Lufthansa, Austrian Wings not suspending Kurdistan flights despite Iraq ban
ERBIL, Kurdistan Region (Kurdistan 24) – Two German airlines on Thursday announced they will not cancel their flights to the Kurdistan Region despite an Iraqi ban on international flights to Kurdistan.
The Lufthansa declared that despite the Iraqi call, it would travel to the airport in the Kurdish city of Erbil, Deutsche Welle (DW) reported.
“The next flight will be as planned on Saturday,” said a spokesman for the company of the German Press Agency. “We assume that there are no impairments.”
On their website, Austrian Wings announced Thursday they are not canceling flights into Erbil because they have not received any official information from Iraqi aviation authorities regarding the flight ban.
Austrian Wings is one of the first European airlines to fly into Erbil in 2007 and is a sister airline of Lufthansa.
Meanwhile, a third German airline, Germania, said it would suspend all flights to and from Erbil and Sulaimani until further notice.
“Germania will continue to monitor the situation and resume flights as soon as the Iraqi authorities reopen the airports for international flights,” a statement published on the airline's website read.
On Wednesday, Turkish Airlines, the national flag carrier of Turkey, said their flights would go on as scheduled because no official communication from Iraq had arrived.
The airline’s statement came the same day Turkey’s Consulate General in Erbil warned that Turkish Airlines, Pegasus, and AtlasGlobal were to halt flights by Friday 6:00 p.m. local time.
“All our scheduled flights to the two cities of Erbil and Sulaimani will be carried out as planned,” the airline said, reported Anadolu News Agency.
The privately-owned Pegasus airline stated they were in talks with the Turkish Civil Aviation Authority regarding their flights to Sulaimani and Erbil.
“We will be posting news of any further announcements regarding these flights on our website,” a press release read.
There was no information relating to the availability of AtlasGlobal’s operations at the time of publishing this report.
Baghdad’s ban on international flights to Kurdish airports followed the Kurdistan Region’s holding of Monday’s referendum on whether or not to separate from Iraq.
Ninety-two percent of voters approved secession according to official results.
The move for Kurdish statehood has drawn Turkish and Iranian ire, with fiery statements and threats of economic and diplomatic sanctions if not military action.
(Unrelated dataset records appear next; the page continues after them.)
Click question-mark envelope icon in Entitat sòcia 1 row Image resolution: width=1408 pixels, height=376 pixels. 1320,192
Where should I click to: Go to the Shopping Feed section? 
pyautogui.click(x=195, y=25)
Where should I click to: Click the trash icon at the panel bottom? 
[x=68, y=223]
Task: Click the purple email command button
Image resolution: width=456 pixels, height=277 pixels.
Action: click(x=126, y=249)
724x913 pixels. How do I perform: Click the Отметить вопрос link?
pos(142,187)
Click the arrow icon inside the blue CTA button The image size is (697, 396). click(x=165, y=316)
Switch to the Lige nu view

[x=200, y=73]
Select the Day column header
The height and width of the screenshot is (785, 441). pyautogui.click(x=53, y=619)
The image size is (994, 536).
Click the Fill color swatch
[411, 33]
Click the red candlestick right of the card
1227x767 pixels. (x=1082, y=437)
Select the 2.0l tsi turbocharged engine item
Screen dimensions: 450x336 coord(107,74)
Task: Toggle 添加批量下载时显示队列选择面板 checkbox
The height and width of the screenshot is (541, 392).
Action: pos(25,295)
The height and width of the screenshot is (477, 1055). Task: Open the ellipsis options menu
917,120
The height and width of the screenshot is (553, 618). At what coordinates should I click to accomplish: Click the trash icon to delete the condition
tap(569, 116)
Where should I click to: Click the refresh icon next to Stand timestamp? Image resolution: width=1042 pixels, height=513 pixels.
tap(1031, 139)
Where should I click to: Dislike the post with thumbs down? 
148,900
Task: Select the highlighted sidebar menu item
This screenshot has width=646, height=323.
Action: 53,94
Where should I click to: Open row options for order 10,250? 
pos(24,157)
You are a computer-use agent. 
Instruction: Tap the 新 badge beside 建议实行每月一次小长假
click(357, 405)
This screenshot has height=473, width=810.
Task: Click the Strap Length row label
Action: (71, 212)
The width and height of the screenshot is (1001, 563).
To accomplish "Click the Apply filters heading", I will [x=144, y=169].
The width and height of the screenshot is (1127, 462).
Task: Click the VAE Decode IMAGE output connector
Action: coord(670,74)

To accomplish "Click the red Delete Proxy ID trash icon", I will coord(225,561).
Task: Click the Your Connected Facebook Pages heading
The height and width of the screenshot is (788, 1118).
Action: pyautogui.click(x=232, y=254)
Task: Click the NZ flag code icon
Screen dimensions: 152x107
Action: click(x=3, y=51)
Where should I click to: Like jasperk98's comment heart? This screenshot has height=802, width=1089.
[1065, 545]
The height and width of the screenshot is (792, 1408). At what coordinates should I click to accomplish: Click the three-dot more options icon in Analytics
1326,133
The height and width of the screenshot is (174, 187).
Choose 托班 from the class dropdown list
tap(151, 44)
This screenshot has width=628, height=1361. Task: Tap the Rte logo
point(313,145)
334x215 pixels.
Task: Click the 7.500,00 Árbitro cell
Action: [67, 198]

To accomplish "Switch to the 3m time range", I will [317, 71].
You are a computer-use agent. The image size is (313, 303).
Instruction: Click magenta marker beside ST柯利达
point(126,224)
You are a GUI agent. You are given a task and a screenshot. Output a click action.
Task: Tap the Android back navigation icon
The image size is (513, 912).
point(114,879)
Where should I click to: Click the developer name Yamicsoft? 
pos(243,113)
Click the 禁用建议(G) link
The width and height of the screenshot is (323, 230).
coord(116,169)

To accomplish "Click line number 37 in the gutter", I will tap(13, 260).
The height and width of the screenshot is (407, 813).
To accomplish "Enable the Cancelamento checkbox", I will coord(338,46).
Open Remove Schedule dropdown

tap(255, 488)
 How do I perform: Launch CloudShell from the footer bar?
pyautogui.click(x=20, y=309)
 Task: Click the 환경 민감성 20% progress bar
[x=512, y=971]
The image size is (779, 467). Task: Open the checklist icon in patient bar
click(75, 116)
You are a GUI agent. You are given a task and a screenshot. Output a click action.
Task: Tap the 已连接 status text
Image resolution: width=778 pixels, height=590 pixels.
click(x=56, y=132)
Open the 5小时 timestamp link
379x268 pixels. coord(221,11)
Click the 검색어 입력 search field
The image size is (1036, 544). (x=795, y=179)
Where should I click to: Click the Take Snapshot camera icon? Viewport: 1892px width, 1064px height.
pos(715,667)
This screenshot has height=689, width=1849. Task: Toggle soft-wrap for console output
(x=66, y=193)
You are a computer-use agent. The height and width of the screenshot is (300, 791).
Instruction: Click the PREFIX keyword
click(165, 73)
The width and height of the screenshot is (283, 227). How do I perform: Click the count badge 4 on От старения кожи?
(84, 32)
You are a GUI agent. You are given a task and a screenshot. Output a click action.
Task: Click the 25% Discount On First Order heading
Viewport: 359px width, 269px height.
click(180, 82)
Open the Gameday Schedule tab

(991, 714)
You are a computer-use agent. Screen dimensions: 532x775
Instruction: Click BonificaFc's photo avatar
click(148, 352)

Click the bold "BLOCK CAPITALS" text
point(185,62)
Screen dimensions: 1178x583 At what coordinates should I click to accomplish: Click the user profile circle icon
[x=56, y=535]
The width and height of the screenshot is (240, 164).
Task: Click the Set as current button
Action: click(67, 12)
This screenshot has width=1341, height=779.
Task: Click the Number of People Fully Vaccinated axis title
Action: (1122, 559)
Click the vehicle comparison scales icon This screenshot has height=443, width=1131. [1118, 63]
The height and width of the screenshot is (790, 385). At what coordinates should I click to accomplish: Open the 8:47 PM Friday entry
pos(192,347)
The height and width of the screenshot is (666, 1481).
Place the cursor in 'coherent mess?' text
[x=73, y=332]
Both Tehran and Ankara are fearful of similar demands of political recognition and territorial autonomy by their restive millions-strong Kurdish populations.
Iran imposed its air embargo a day before Kurdistan’s independence referendum, also opposed by the Kurds’ Western allies, such as the US and UK.
The Iraqi General Directorate of Civil Aviation announced the ban after Kurdish authorities said they saw no reason to hand over the control of its airports and border crossings to Baghdad, a demand imposed by Prime Minister Haider al-Abadi as a result of the vote.
The US State Department on Tuesday criticized Abadi’s ultimatum, calling for constructive engagement and dialogue.